Artists I feel no matter where they are positioned will always want to venture into the world of the unknown, will forever want to explore their bodies and experiment with this boundary of life. Paris will help bring this out “a late afternoon and the heavy whiteness of it are stifling. A heavy somnolent whiteness, like the belly of a jaded woman. Back and forward the blood ebbs, the contours rounded with soft light, the huge billowy cupolas taut as savage teats.”(Miller). In this piece Miller compares Sacre Coeur to a woman’s body, this relationship between Paris architecture is easily compared to feminine traits, this city lends itself to such ideas and perceptions. Miller even goes to say that wandering around Paris if one gets lost you have a way of coming back to where you wanted to be, Paris lets you get lost in your imagination, it’s a canvas for many authors, painters, musicians. Paris does have a way of capturing the artist, has a way of teasing the artists with her beauty and rich culture and history, it intises the viewer, it’s said to be one of the most romantic cities in the world, if not the most romantic city in the world.
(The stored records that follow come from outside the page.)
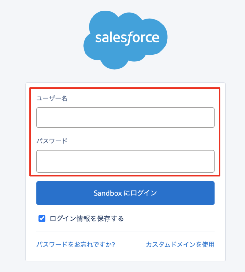Screen dimensions: 245x272
Task: Click the custom domain login option
Action: coord(180,244)
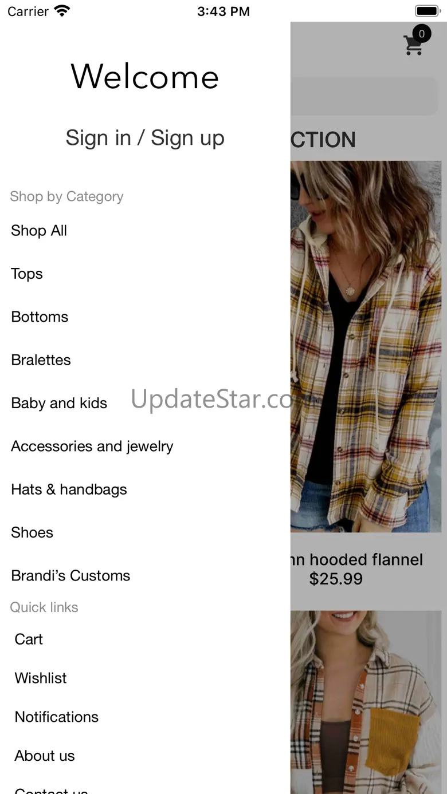The width and height of the screenshot is (447, 794).
Task: Choose the Bralettes category
Action: (x=41, y=360)
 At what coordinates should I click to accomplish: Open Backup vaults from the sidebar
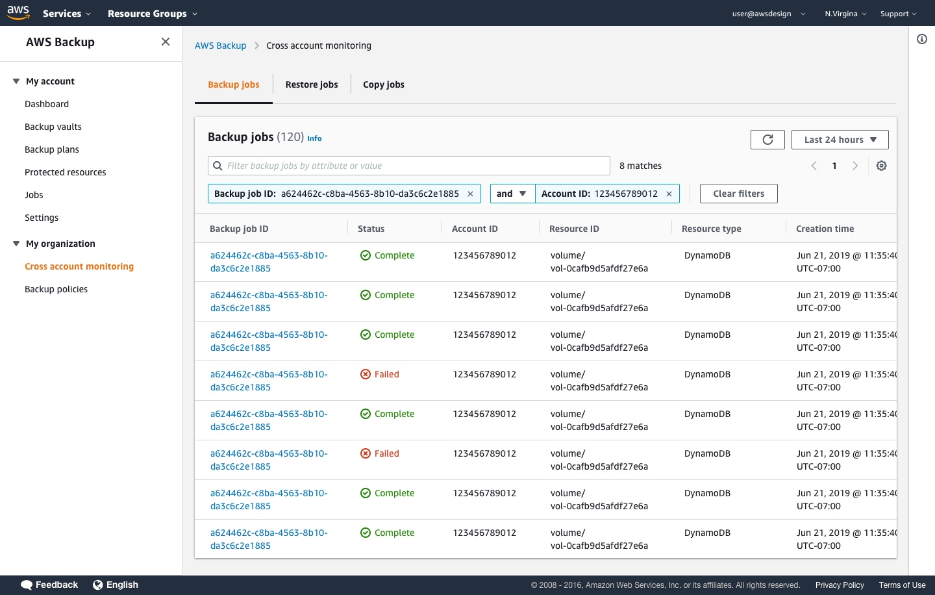coord(53,126)
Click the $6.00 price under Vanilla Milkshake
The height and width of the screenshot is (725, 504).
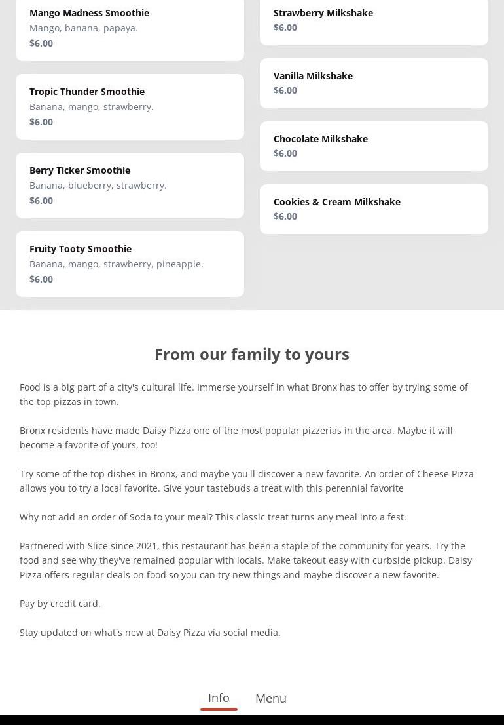point(285,90)
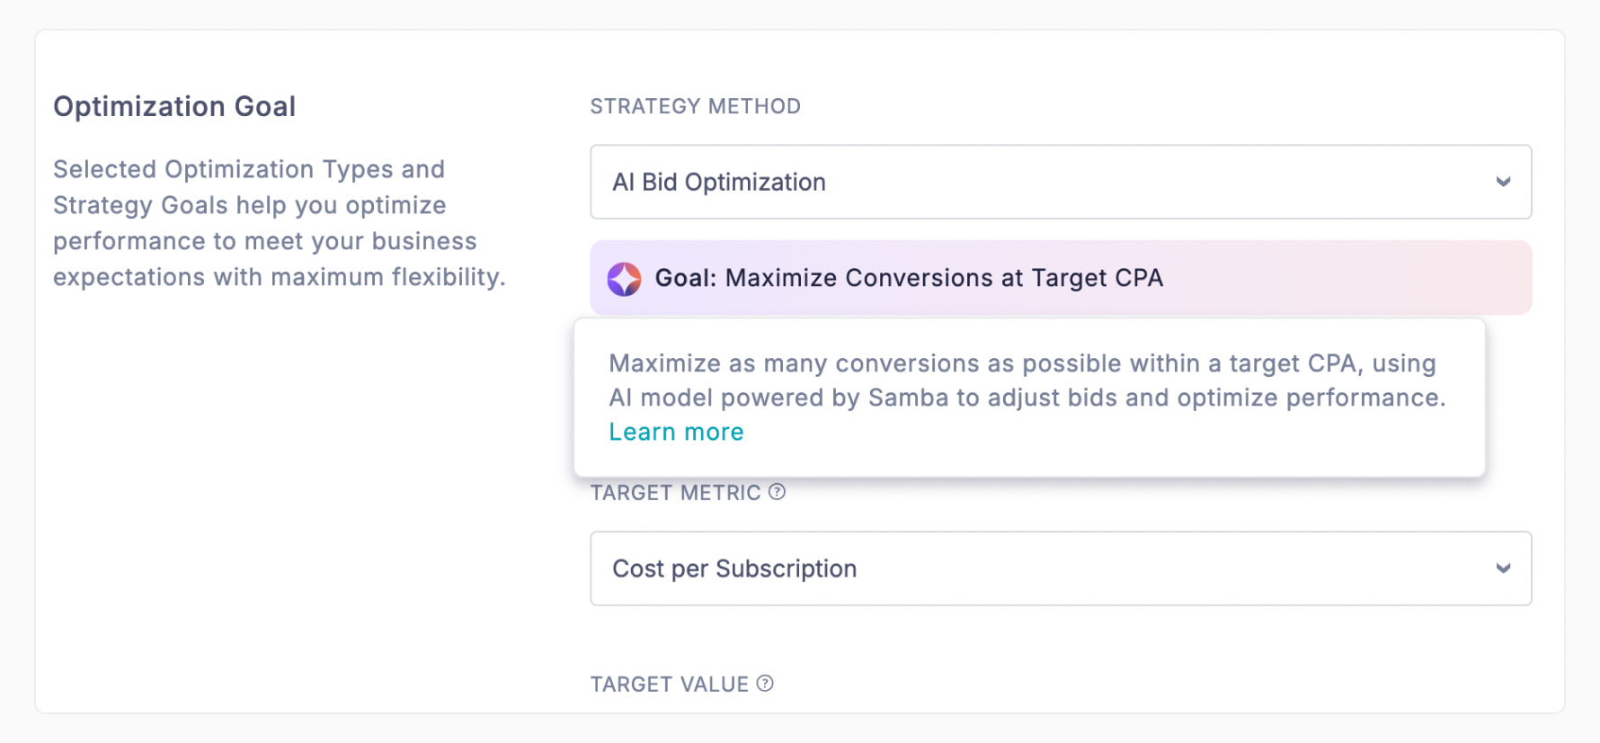Click 'Strategy Goals help you optimize' description line

249,205
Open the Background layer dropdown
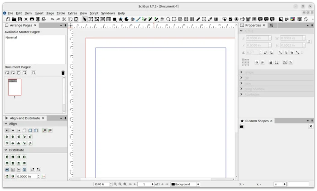This screenshot has height=191, width=317. pyautogui.click(x=185, y=184)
Thus evidently expatriates will read the novels by the great American writers and think that these authors somewhat fictious realities will be their truths. I think Paris is a beautiful place, and can lend itself to rather sexual and passionate view and ideas, however the experience you have in Paris shapes the way you perceive it. I have had a great experiences here and it continues to surpass my expectations and wildest dreams, thus for me this city is a place of great seduction and allure and permits me to with its restrictions roam freely in her realm. Like Miller once said “the streets swarm through my fingers, I gather the whole of France in my one hand, in the honeycomb I am, in the warm belly of the sphinx”(Miller).